- What the task requires -
The answer must consist solely of the lines from the one with "Image resolution: width=965" through the last line of the data, copied exactly, with no pictures.

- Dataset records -
------------------------------------------------

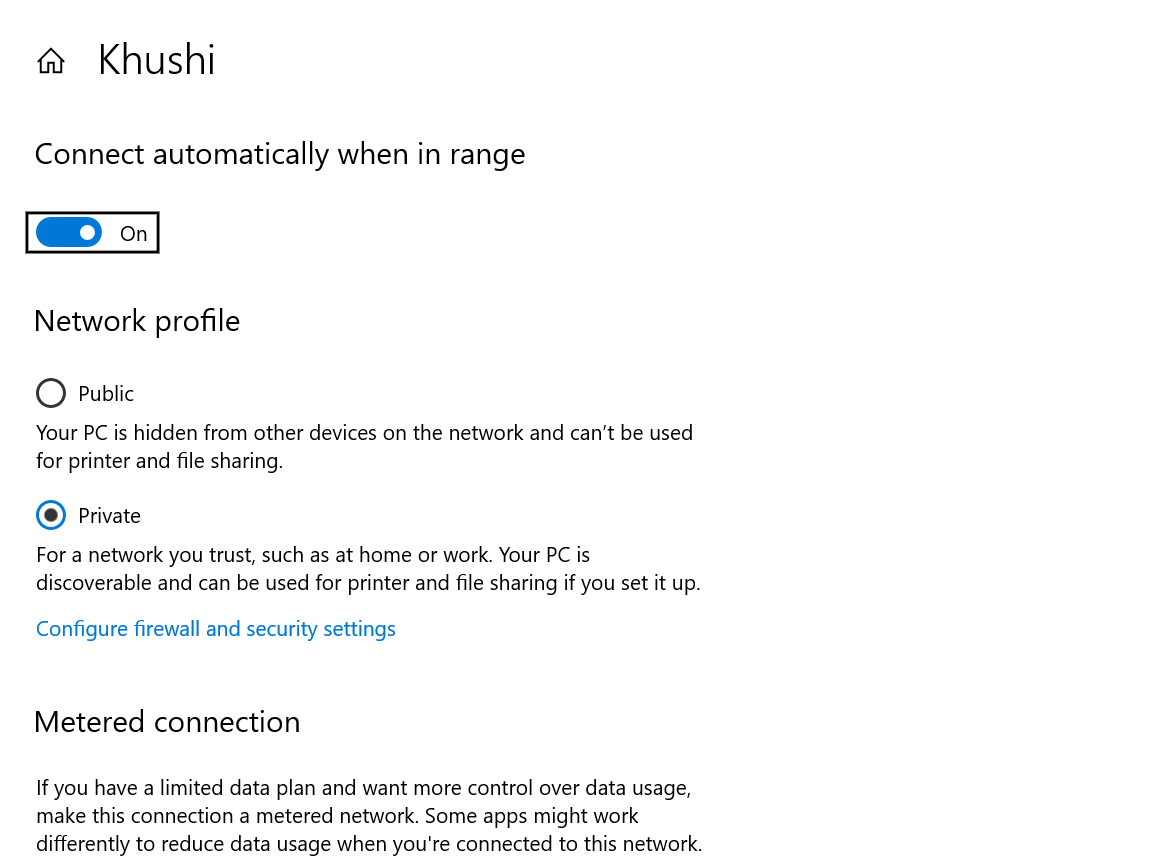
Task: Toggle the On switch under Connect automatically
Action: point(69,232)
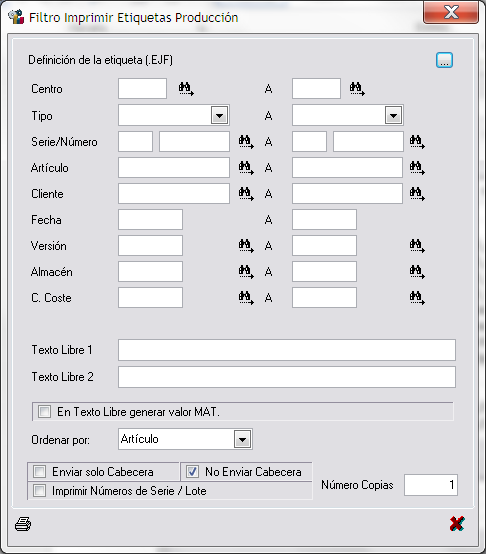Click the red X cancel icon

[x=457, y=524]
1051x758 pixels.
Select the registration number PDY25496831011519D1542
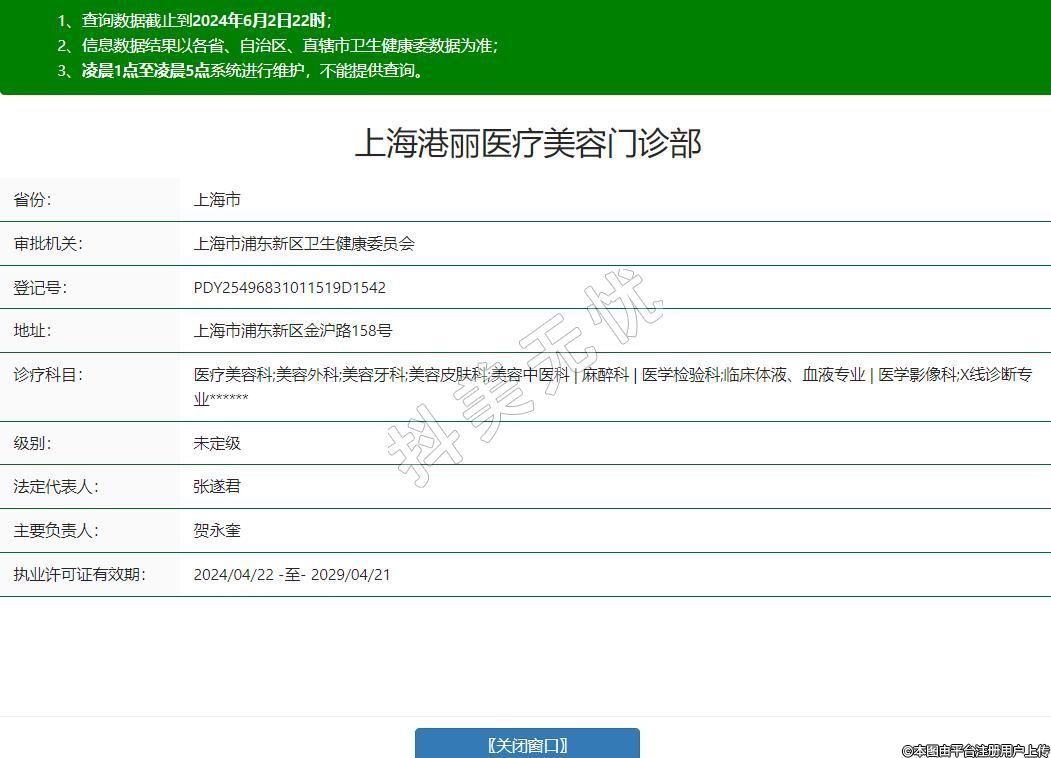(x=289, y=288)
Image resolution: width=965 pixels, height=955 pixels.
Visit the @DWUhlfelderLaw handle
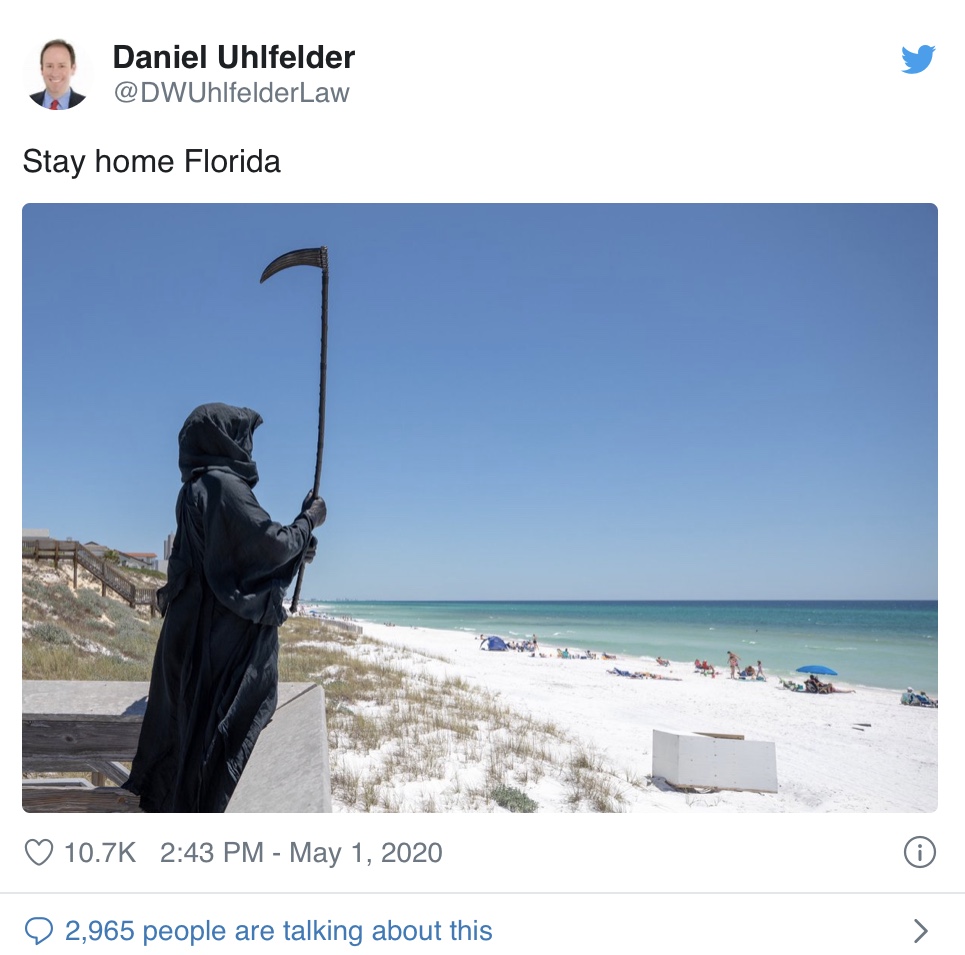pyautogui.click(x=231, y=93)
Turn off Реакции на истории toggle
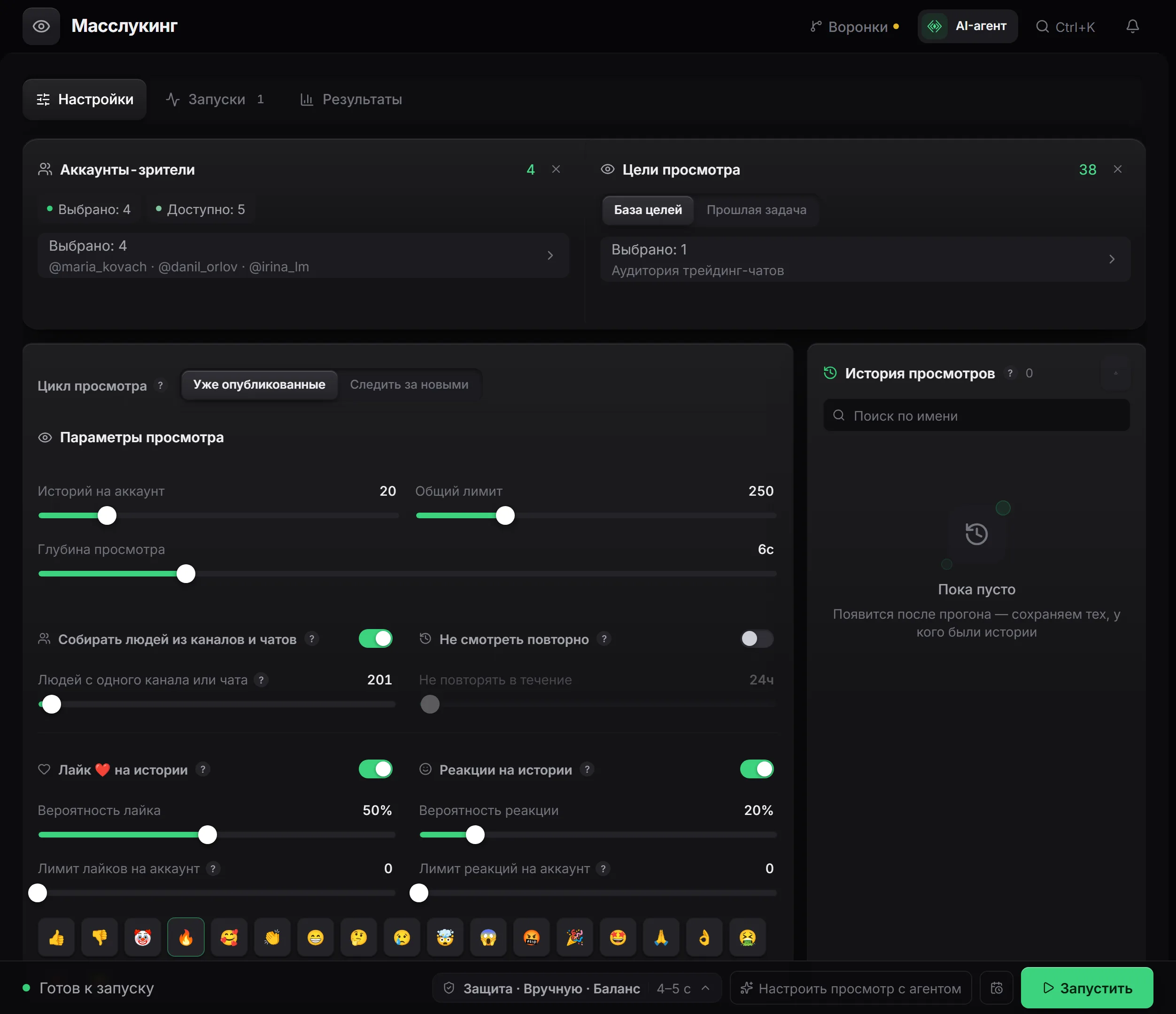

------------------------------------------------

- Task response -
Image resolution: width=965 pixels, height=955 pixels.
Visit the @DWUhlfelderLaw handle
pyautogui.click(x=231, y=93)
Turn off Реакции на истории toggle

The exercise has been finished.